As someone who used to hit the snooze button about 30 times every morning (sorry old roommates, if you’re reading this), this has become my latest and greatest sense of accomplishment.
When I wake up earlier than planned, it’s almost as if I have won the life lottery. I get an extra 15 min to do what I want: enjoy a cup of coffee with my husband before work, take a longer shower, make a more elaborate breakfast, or just enjoy 15 min of nothingness.
High-quality sleep is vital for both healing and sustained wellness. While the body appears from the outside to be still and inactive, sleep is a time when your body is quite busy. During the night, your body restocks your supply of hormones, processes significant toxins, repairs damaged tissue, generates vital white blood cells for immunity, eliminates the effects of stress, and processes heavy emotions. That’s a lot of stuff that needs to get done!
Unfortunately, a lot of us are getting less than the suggested 7-9 hours of sleep a night.

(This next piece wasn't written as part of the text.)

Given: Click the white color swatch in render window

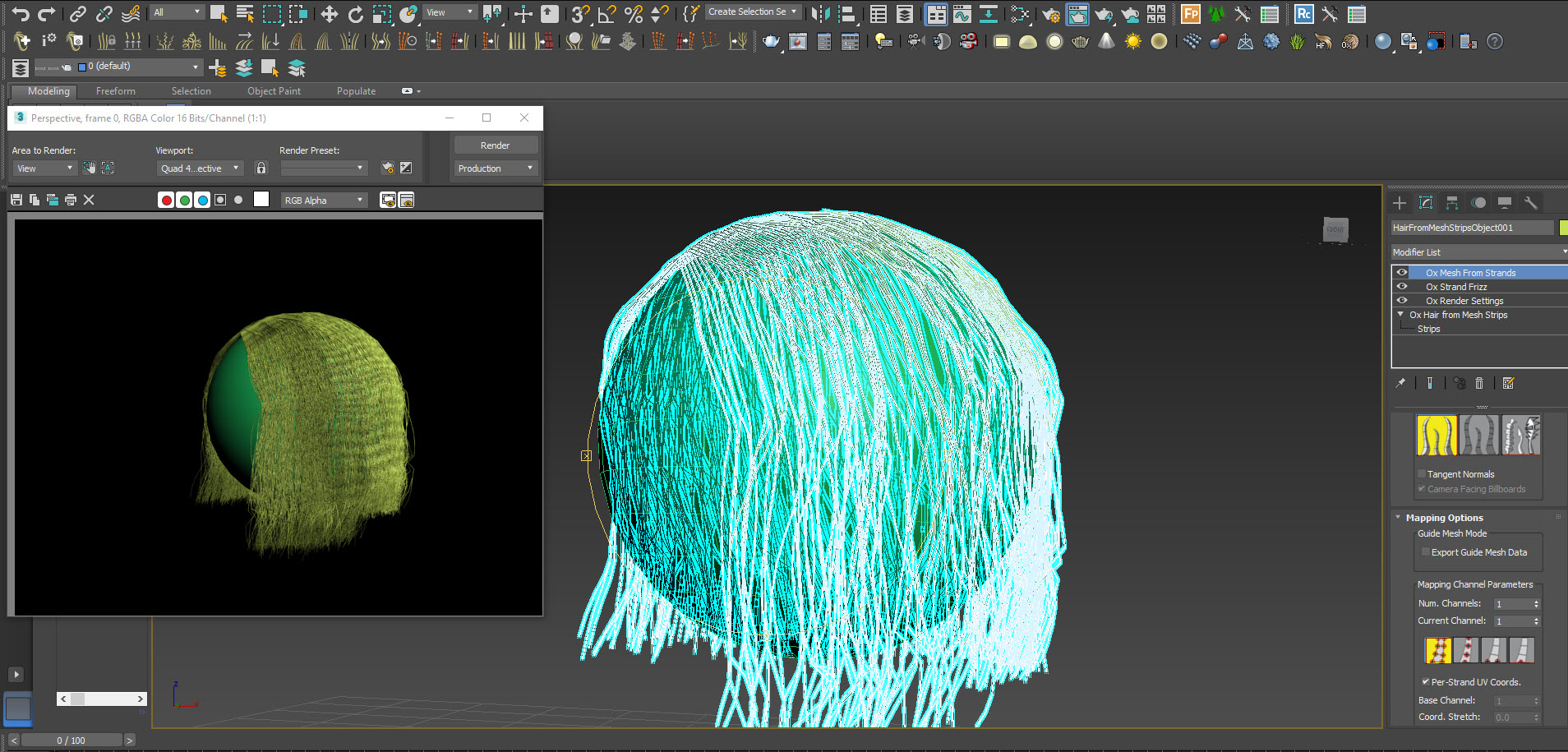Looking at the screenshot, I should 261,199.
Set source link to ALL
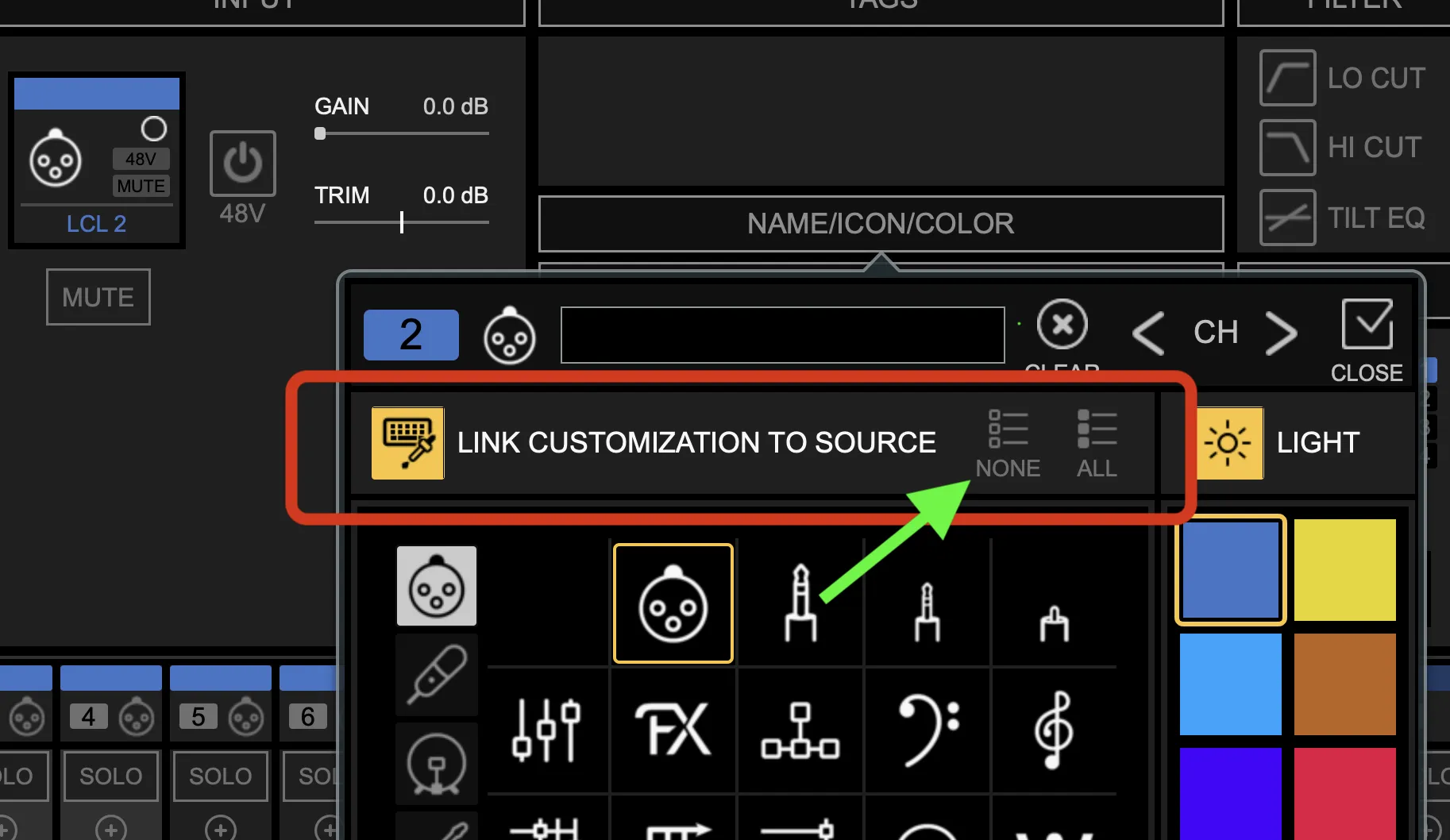The image size is (1450, 840). click(x=1097, y=444)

And while you might have every good intention to get to bed early, you might feel like you spend an hour or more just staring at the ceiling before bed.
We fall asleep due to the pineal gland, which secretes a neurotransmitter and hormone called melatonin. Melatonin suppresses the activity of other neurotransmitters and helps to calm the brain (in part by countering the stress hormone cortisol from our adrenal gland). As we become drowsier, the brain slowly begins to turn off our voluntary skeletal muscle functions, so we don’t move around too much and try to act out our dreams or disrupt the body’s internal revitalization work. (This is also why it’s so hard to move your limbs or shout out in response to a nightmare.)
For ideal sleep, melatonin should be rising steadily and cortisol should be rock-bottom low at bedtime.
The pineal gland secretes melatonin largely in response to darkness. And our evening cortisol levels are lowest in environments with low noise. But now with the additions of TV, Betches instagram account, and our Streganona- like email accounts, these evening activity choices can get in the way of these natural pro-sleep chemical shifts.
Our devices mostly display full-spectrum light which can confuse the brain about whether it’s night-time or not. We also, unfortunately, tend to watch shows or view content that can be loud and/or stressful (e.g. Ray Donovan, season finale of The Bachelor, your bank account).
I have nailed the formula to making restful sleep happen more regularly than once in a blue moon. And to be honest, these changes are oh-so-very simple, but have a dramatic impact. Pick one this week and see how it goes:
- Choose calming, quieter evening activities that resonate with you and help you to relax, both mentally and physically. For example read a pleasant book, take a bath, play with a pet, enjoy a cup of herbal tea, or fold laundry.
- Turn off all full-spectrum light for a full 1-2 hours before bedtime. This means no laptops, ipads, TV, or smartphones. Even some kindles have too much bright light. So get the paperwhite if you want to read a kindle before bed.
- Avoid amping up your brain for about 1-2 hours before bed. This includes activities such as doing your finances, reading stuff for work, next-day-planning, or stressful conversations.
- Clean your room! If your bedroom is chaotic and disorganized, this will likely reflect in your sleep. Make sure all of your clothes are put away, there is nothing on the floor and everything appears neat.
- No caffeinated food or drink at all after 2pm. This includes green and black teas, which contain caffeine (try herbal, decaf tea instead), coffee, soda, and even chocolate if you are sensitive to it.
- Make sure your room is dark and quiet. Close those blinds, and shut your windows if there is too much noise outside.
- Quiet your digestion. Eat dinner no less than 3 hours before going to bed. So if you go to bed at 10:30, try not to eat after 7:30.